Asyril (Switzerland) has developed a micro-robot with delta kinematics for micro-technology applications. With this kinematic structure a small platform with a gripper is moved in 3D space with parallelograms. Three motors from Maxon (Switzerland) drive the parallelograms. The robot's moving mass is therefore very low, making top acceleration and velocity possible.
THE POCKETDELTA ROBOT USES Maxon EC-i motors with 40-mm diameter and 50-W nominal output. With an internal, multi-pole rotor, these motors typically feature low-time constants, making them highly dynamic and giving them high-torque density. The EPOS2 Module 36/2 positioning controller drives these motors. This device is placed into the card slots of a motherboard developed specifically for small robots with up to four drives.
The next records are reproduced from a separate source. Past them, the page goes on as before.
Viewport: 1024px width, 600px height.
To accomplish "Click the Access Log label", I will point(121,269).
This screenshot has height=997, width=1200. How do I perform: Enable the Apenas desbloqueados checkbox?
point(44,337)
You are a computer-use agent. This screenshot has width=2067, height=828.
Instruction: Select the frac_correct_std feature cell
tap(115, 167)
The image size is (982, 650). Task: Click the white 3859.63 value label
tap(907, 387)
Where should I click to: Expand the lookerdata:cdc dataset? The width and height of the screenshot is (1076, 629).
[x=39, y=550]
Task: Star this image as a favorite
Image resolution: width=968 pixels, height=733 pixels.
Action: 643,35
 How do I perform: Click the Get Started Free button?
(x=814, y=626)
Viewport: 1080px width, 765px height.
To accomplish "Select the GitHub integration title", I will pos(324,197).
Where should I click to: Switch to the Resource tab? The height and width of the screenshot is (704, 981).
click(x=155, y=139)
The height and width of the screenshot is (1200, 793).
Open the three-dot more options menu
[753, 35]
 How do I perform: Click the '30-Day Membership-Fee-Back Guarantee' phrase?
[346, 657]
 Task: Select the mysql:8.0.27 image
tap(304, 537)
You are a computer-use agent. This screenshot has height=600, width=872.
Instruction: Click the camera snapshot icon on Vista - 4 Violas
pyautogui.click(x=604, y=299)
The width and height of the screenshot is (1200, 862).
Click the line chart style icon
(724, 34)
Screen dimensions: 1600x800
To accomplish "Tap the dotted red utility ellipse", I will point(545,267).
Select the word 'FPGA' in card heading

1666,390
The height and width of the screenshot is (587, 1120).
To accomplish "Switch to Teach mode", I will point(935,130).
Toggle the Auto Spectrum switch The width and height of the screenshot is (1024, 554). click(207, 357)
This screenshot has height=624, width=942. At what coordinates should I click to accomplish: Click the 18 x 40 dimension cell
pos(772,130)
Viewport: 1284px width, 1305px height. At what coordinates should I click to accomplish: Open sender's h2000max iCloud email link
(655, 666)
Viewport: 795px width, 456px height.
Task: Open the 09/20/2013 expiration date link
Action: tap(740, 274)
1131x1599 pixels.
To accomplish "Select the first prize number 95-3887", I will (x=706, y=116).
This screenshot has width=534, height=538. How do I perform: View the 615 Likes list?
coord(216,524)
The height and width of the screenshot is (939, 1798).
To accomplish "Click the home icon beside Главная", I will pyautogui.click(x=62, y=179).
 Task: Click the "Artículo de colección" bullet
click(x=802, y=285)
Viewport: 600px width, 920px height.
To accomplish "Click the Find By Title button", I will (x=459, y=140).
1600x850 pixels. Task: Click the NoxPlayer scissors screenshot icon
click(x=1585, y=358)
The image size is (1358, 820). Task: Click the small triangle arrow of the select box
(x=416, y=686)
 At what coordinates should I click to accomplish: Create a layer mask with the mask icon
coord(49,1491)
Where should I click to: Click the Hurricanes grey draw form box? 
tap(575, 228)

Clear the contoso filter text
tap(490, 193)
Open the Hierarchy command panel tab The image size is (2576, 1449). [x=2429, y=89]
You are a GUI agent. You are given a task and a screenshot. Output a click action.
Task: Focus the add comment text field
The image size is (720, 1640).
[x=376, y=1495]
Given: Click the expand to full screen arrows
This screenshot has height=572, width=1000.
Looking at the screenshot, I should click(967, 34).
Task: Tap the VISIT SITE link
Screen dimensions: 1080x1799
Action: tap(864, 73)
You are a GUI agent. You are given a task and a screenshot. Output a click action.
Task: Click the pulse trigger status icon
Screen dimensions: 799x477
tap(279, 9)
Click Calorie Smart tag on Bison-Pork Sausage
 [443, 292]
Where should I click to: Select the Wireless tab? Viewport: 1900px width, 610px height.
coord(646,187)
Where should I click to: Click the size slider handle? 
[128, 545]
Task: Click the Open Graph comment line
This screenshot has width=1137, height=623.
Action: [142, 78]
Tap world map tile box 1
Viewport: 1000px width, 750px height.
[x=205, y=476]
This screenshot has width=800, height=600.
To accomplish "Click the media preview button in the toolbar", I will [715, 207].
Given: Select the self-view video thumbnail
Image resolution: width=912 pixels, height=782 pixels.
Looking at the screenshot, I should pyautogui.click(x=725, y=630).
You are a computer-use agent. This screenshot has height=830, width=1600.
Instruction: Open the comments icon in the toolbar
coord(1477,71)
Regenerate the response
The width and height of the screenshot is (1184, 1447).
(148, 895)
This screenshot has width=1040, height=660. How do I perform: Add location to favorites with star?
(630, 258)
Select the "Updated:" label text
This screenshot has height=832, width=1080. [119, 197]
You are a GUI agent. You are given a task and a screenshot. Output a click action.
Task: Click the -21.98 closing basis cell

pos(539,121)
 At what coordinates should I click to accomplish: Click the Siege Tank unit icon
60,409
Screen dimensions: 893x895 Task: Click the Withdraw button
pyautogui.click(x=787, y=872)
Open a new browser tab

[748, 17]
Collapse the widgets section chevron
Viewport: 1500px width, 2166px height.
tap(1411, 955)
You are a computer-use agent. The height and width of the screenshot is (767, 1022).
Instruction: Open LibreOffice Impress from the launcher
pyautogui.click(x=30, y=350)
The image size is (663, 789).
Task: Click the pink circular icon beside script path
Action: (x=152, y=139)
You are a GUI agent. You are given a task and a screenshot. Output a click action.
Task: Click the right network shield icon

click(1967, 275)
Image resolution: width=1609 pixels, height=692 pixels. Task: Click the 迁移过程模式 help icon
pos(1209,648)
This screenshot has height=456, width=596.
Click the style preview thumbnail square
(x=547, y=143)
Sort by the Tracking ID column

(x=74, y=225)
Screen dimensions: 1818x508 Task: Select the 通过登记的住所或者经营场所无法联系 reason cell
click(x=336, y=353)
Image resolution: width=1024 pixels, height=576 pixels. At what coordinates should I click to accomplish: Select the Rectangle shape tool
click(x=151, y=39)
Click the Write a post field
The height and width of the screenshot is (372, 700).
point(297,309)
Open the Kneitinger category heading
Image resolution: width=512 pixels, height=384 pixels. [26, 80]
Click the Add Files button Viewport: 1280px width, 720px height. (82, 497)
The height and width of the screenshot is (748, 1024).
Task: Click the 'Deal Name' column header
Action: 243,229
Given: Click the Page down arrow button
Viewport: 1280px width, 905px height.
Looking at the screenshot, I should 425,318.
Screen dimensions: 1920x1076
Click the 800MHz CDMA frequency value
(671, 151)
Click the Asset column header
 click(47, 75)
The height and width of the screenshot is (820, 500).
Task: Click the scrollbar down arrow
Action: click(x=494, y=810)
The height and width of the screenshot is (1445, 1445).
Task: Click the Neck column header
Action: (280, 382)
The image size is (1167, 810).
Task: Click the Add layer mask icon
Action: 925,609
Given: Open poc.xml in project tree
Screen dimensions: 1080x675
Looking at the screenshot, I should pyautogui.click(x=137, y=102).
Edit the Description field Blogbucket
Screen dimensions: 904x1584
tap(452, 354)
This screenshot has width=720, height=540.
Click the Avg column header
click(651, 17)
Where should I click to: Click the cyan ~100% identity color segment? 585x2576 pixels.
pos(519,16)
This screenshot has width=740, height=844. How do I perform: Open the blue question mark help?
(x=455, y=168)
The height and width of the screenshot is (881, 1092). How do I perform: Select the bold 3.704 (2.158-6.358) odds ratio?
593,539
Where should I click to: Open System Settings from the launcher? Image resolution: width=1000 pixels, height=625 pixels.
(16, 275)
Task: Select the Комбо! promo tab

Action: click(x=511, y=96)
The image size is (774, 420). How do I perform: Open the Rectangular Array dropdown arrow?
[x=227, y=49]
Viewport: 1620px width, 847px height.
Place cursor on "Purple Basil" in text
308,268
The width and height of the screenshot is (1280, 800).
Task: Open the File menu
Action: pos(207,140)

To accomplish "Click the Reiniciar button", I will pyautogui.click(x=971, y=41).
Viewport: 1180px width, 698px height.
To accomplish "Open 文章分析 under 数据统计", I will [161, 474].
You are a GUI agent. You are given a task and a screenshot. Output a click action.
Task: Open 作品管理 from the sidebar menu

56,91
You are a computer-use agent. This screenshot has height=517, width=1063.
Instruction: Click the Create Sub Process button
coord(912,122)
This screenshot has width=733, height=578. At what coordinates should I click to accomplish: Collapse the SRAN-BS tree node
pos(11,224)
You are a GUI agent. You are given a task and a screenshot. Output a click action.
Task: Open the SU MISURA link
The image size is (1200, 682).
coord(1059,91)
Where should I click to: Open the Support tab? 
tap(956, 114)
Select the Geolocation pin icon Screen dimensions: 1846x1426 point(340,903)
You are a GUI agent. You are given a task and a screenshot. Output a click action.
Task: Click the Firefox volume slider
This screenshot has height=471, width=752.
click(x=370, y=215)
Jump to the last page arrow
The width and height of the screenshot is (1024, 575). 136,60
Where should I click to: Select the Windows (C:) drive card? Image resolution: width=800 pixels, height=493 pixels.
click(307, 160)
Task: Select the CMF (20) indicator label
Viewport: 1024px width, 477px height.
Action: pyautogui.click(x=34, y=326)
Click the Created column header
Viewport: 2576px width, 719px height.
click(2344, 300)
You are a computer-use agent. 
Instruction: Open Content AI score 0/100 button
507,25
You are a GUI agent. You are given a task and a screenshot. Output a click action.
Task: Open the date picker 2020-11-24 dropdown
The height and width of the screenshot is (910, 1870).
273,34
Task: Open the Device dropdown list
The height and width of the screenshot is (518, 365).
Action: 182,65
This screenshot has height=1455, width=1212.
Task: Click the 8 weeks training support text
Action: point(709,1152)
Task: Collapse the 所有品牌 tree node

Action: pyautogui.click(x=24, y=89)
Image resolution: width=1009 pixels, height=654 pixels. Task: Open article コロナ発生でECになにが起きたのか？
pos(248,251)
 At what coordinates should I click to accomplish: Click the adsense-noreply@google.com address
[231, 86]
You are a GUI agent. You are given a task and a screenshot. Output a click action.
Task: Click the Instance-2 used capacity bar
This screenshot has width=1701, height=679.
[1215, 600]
An ARM11 processor with on-chip CAN modules is used as host controller. This processor also sits on the motherboard and communicates with the EPOS2 via the CAN network. Other EPOS2 controllers, e.g. for feed systems or transfer axes, or even other CANopen devices, could be connected to the host controller providing NMT master functionality.
Highly dynamic robots such as the PocketDelta that can reach accelerations of 5 g and velocities of 2 m/s place high requirements on the drive controls. The dynamic equations of such systems are normally nonlinear and also coupled between individual drives. To reduce tracking errors to as few µm as possible at high acceleration and velocities, in addition to a specially designed feedback controller, a feed forward controller that calculates the entire robot's dynamic equations is applied.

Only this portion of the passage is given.